Lately I’ve seen a lot of tech memes stating that the cloud is nothing more than someone else’s computer. I get where that sentiment is coming from.
People see the cloud as just a place for saving files (and not much more) on a remote machine, owned by someone else. At one point, that may have been the case. We were saving our files to Dropbox, Google Drive, and other “cloud” services, and it seemed those services really were nothing more than glorified servers.
However, the cloud has greatly evolved to the point that sentiment is dead wrong.
SEE: Cloud Computing Policy (Tech Pro Research)
A brief history of the cloud
The idea of the cloud has been around for a long time. It has only been within the last 10 years or so that it has worked its way into the lexicon of the masses, such that it has become its own “thing.”
The idea of the cloud can be traced back to thin clients or “dumb terminals” from way back in the 1970s. The idea behind a dumb terminal was simple: You have a piece of physical hardware that required the use of a remote system for computational services. The terminal was a means for you to access the power of another, more powerful machine.
You could slightly stretch the definition to include the Z3 computer, designed by Konrad Zuse. But it wasn’t until the internet reached speeds sufficient enough to make remote storage a viable option that the cloud finally became a household name.
SEE: Tech history in photos: Cloud computing pioneers (TechRepublic)
The Chromebook–even more so than the smartphone–changed the cloud landscape. Now we have a laptop that functions as a dumb terminal on steroids. These machines contain more than enough computing power to function, but rely on remote software and storage to work with data and files. Chromebooks offer plenty of power and just enough storage so they can function offline, but the idea was for them to depend upon that online connection.
SEE: Chromebooks: The smart person’s guide (TechRepublic)
The Chromebook also serves as a perfect illustration as to why the cloud isn’t just “someone else’s” computer. The Chromebook’s take on the cloud is an ideal combination of storage and software.
Although Google has made it possible to install Android apps on certain Chromebooks (they mimic a standard computer), the standard Chromebook works seamlessly with Google applications, such as Docs, Gmail, and Calendar, blurring the line between computer and cloud. Google also offers hardware that automatically stores files/data on remote storage facilities; plus, that hardware depends upon the offered remote services in order to fully function.
NIST defines the cloud
The National Institute of Standards and Technology (NIST) offers the following characteristics of the cloud.
- On-demand self-service: The ability for an end user to sign up and receive services without the long delays that have characterized traditional IT.
- Broad network access: The ability to access the service via standard platforms (desktop, laptop, mobile, etc.).
- Resource pooling: Resources are pooled across multiple customers.

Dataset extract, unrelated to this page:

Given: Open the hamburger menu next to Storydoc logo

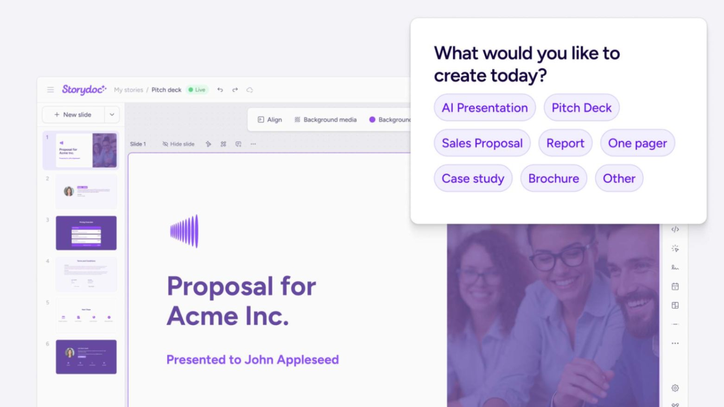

- Rapid elasticity: Capability can scale to cope with demand peaks.
- Measured service: Billing is metered and delivered as a utility service.
Clearly, the cloud is much more than just someone else’s computer.
SEE: Predictions 2017: Three reasons businesses can’t ignore the rapidly growing cloud market (ZDNet)
The cloud stack
From an IT perspective, the cloud stack contains three major pieces: SaaS, IaaS, and PaaS.
- Software as a Service (SaaS): Software that is deployed over the internet.
- Infrastructure as a Service (IaaS): A way of delivering cloud computing infrastructure (servers, storage, network, and operating systems) as an on-demand service.
- Platform as a Service (PaaS): A computing platform that allows the creation of web applications quickly and easily.
SEE: You can run the same programs on 16 different OpenStack clouds (ZDNet)
Are you seeing a pattern?
The people that half-jokingly proclaim the cloud is just “someone else’s computer” forget or do not understand that same computer, belonging to someone else, not only offers the physical machine in which to house their files, but it offers the underlying services that make it possible to save their files remotely; it reliably serves up software to them so their data can be manipulated and saved; and it makes it possible for developers to rapidly and easily roll out new and improved applications.
The cloud is much more complex than that especially when you factor in virtualization. But the truth is, the cloud has become one of the most important pieces of the technology puzzle, without which we’d find ourselves working with far less efficiency and agility.
To answer the question
So when anyone approaches you with the question “Is the cloud just someone else’s computer?” the answer should be a resounding “no.” The cloud is a complex system of interconnecting parts that come together to make our lives easier, more efficient, and far more capable. Someone else’s computer could never pull off that level of service.